(Excerpts from a dataset)
[Start of Attachment]

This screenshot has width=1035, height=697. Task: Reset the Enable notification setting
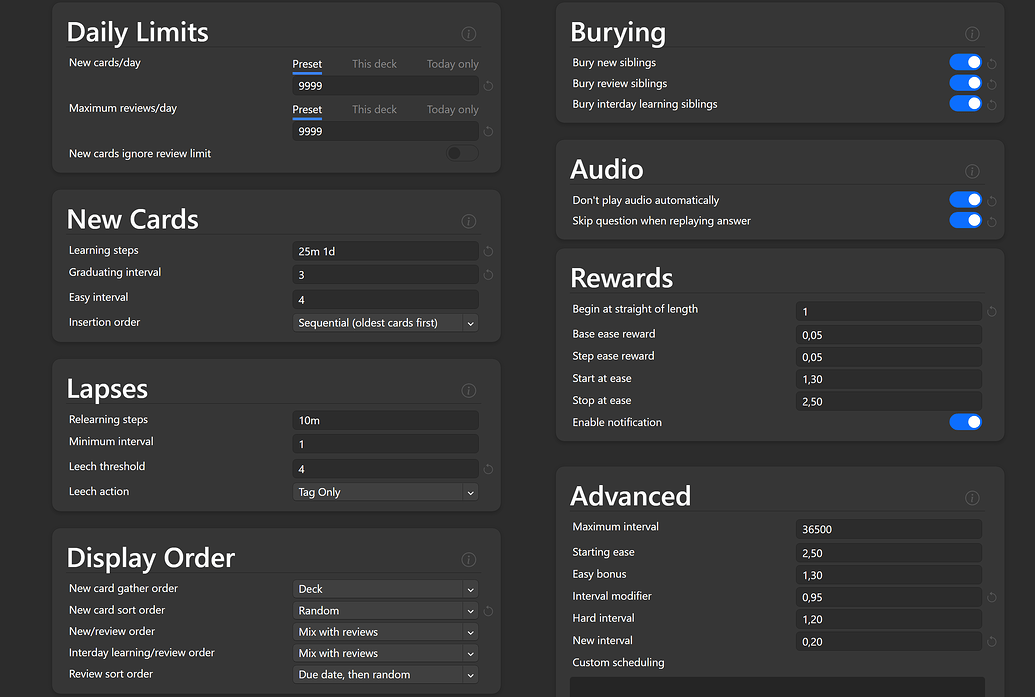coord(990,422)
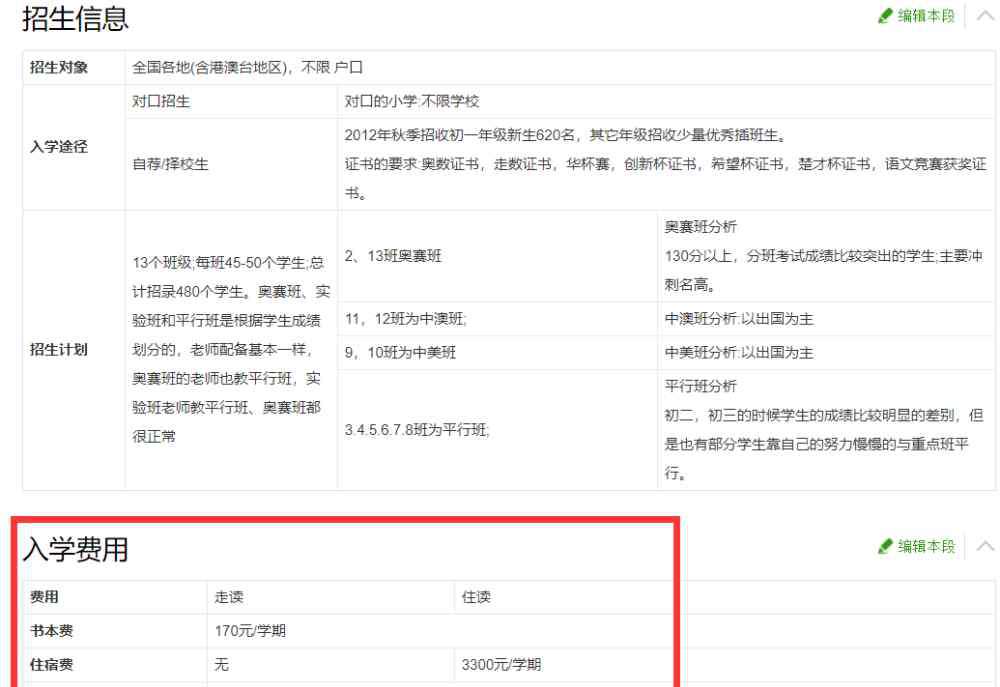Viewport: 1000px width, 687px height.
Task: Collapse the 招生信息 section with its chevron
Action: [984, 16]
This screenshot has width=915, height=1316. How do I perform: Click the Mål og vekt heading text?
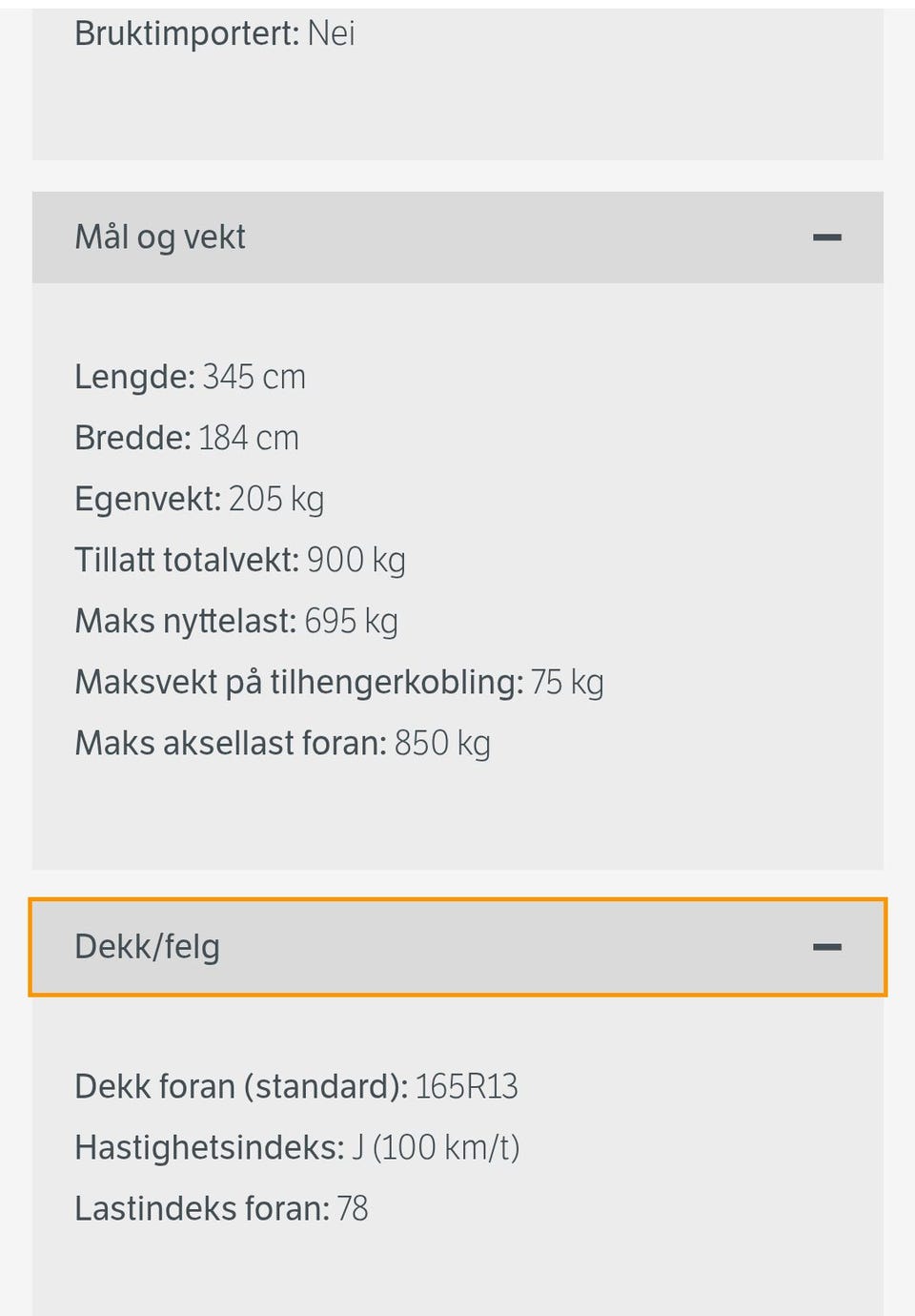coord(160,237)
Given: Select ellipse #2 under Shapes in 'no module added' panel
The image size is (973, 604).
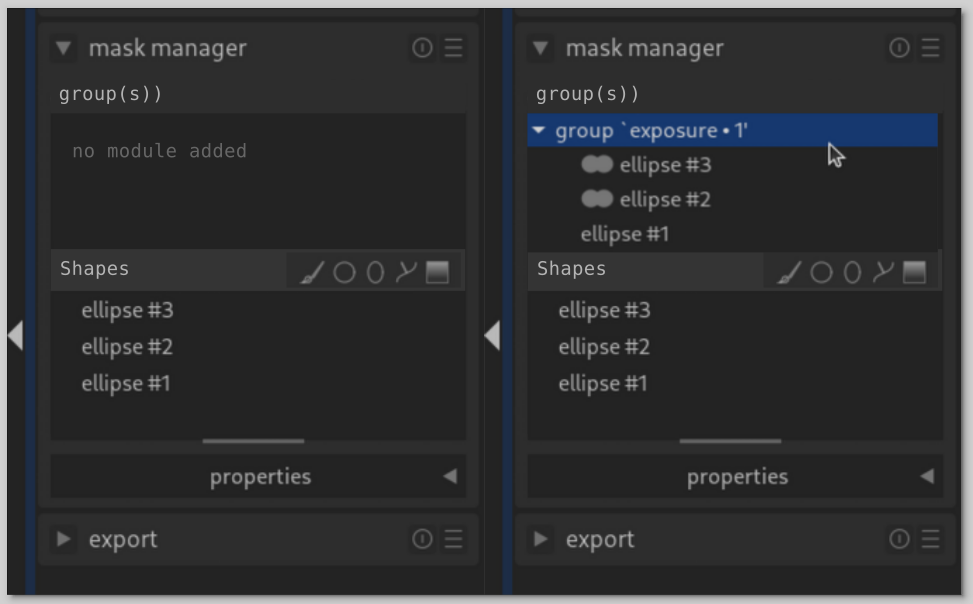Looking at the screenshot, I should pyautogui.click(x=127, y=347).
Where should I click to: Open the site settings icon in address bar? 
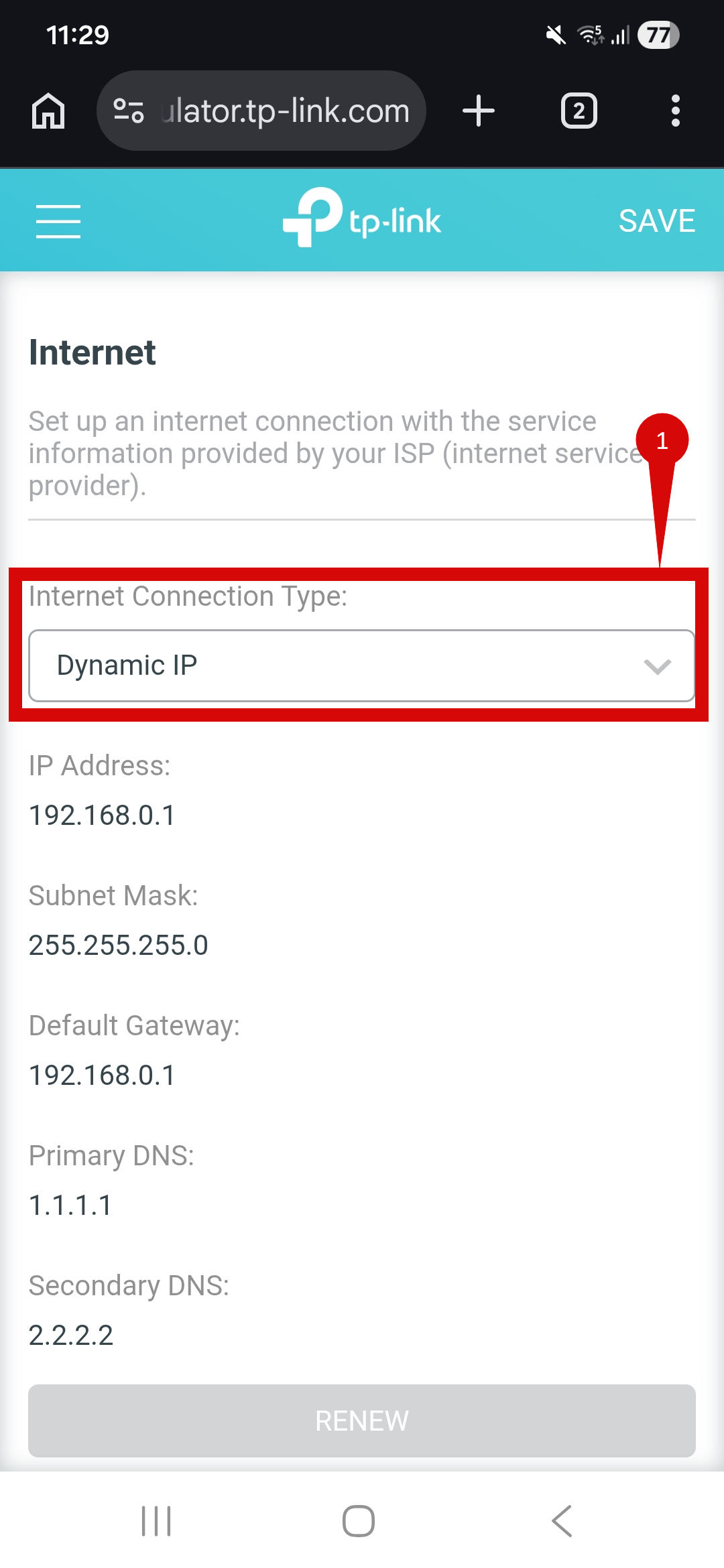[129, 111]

[End of Attachment]

The task
Although the records above contain pictures, your copy should give only their text, exactly as written.

Response
This screenshot has width=1035, height=697. Task: Reset the Enable notification setting
coord(990,422)
Viewport: 1000px width, 687px height.
Task: Collapse the 招生信息 section with its chevron
Action: [984, 16]
This screenshot has width=915, height=1316. How do I perform: Click the Mål og vekt heading text?
coord(160,237)
Given: Select ellipse #2 under Shapes in 'no module added' panel
The image size is (973, 604).
Looking at the screenshot, I should pyautogui.click(x=127, y=347).
Where should I click to: Open the site settings icon in address bar? 
[129, 111]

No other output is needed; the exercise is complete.